BUSINESS KUALA LUMPUR, July 18 (Bernama) -- Malaysia's economy is forecast to grow by 4.5 per cent in the second quarter of 2025 (2Q 2025) based on advance gross domestic product (GDP) estimates, slightly outpacing previous quarter's 4.4 per cent. Growth is expected to be driven by robust domestic demand amid global headwinds, according to the Statistics Department Malaysia (DOSM). In a statement today, DOSM said growth momentum was sustained in April and May, with a stronger performance anticipated in June. "Overall, the economy is estimated to have grown moderately by 4.4 per cent in the first half of 2025," it said. Chief statistician Datuk Seri Mohd Uzir Mahidin said domestic consumption remained the key driver, significantly boosted by the lingering effects of public sector wage adjustments, school holidays and seasonal spending during both Hari Raya Aidilfitri and Hari Raya Aidiladha.

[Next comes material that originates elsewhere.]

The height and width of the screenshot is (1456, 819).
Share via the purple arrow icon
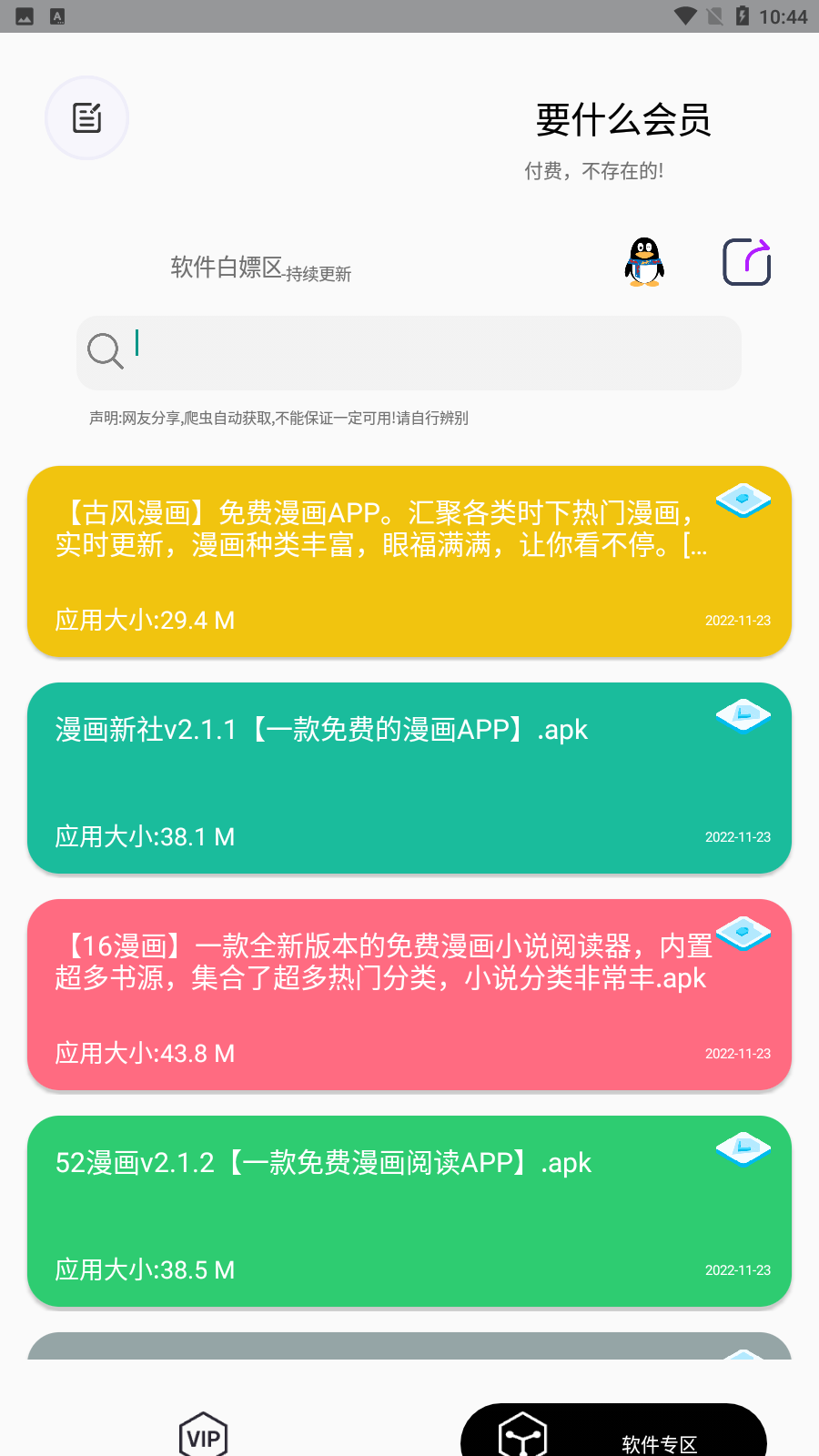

A stable labour market, together with low unemployment and inflation rates, further reinforced household spending. 'Cash assistance programmes such as Sumbangan Asas Rahmah and Sumbangan Tunai Rahmah also contributed to sustaining household consumption during the quarter," he said. Mohd Uzir noted that the manufacturing sector experienced varied performance in 2Q, growing by 5.6 per cent in April and moderating to 2.8 per cent in May. "This growth was largely attributed to sustained activity in the electrical and electronics sub-sector and robust demand from domestic-oriented industries, as indicated by the Industrial Production Index.